A Blog Under Siege: archive.today Reportedly Turning Users Into DDoS Proxies
A Blog Under Siege: archive.today Reportedly Turning Users Into DDoS Proxies
TL;DR: Multiple community reports say archive.today’s CAPTCHA page executed client-side JavaScript that repeatedly requested a third-party blog’s search endpoint roughly every 300 ms while the CAPTCHA page was open, creating DDoS-style load. See the original write-up and community threads linked below.
What was observed
According to the initial report, the CAPTCHA page contained a short `setInterval` script that called a site’s search URL with a randomized query string about every 300 milliseconds — preventing caching and keeping a steady stream of requests active while the page was open. A code snippet and screenshots were published by the reporting author. (sources: original report, HN, Reddit)
setInterval(function() {
fetch("https://example-blog.com/?s=" + Math.random().toString(36).substring(2, 3 + Math.random() * 8), {
referrerPolicy: "no-referrer",
mode: "no-cors"
});
}, 300);The original report contains screenshots and a line reference in the CAPTCHA HTML for verification; community conversations also examined the behavior and implications.
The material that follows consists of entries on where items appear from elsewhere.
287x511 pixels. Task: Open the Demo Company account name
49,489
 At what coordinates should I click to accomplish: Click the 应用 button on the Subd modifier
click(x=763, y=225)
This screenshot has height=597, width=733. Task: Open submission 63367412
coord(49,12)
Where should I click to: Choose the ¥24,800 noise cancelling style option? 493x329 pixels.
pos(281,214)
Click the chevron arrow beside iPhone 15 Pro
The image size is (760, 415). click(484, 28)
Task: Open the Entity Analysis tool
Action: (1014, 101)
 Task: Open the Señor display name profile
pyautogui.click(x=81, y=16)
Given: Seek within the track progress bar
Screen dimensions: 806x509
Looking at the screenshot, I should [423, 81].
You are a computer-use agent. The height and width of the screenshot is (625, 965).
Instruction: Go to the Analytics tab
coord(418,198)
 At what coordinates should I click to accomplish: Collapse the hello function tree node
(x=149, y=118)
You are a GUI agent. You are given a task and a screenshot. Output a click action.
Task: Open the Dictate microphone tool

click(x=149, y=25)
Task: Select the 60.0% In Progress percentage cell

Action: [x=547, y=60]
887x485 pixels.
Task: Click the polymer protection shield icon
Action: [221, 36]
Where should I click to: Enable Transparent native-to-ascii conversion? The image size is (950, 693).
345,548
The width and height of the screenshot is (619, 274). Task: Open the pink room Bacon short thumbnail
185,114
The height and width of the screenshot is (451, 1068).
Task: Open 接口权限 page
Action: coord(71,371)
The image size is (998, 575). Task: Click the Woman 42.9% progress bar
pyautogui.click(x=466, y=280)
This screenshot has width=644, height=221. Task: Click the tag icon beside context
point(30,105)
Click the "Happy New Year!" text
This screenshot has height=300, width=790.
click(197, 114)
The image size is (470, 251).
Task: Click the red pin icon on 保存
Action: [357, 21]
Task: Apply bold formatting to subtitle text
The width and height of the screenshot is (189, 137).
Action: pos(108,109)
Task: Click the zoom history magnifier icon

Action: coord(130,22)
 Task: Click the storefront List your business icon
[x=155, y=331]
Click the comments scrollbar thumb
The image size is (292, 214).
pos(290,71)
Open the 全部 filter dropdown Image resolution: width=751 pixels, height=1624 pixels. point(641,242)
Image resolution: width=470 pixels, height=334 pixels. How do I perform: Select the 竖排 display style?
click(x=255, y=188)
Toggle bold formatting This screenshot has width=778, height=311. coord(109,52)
Timeline & community reaction
The reporting author traces the activity to around early January 2026, documents email exchanges and attempts at remediation, and shows how the blog was later added to DNS/adblock blocklists which prevented those client-side requests for many users. Community discussion and validation followed on Hacker News and Reddit.
Why this matters
Client-side code that repeatedly issues requests to third-party sites can turn ordinary visitors into unknowing request sources. For small blogs and low-capacity hosts, that can cause service disruptions, and it raises questions about responsibility for archival tooling and user-facing anti-abuse pages.
Mitigation suggestions (brief)
- Rate-limit or throttle search endpoints (return HTTP 429 for excessive traffic patterns).
- Use CDN/WAF rules to catch high-frequency request patterns and block/serve cached responses.
- Ignore obviously random short search queries server-side or return cheap cached results.
- Collect request logs (timestamps, headers, user agents, referrers) for abuse reports and forensics.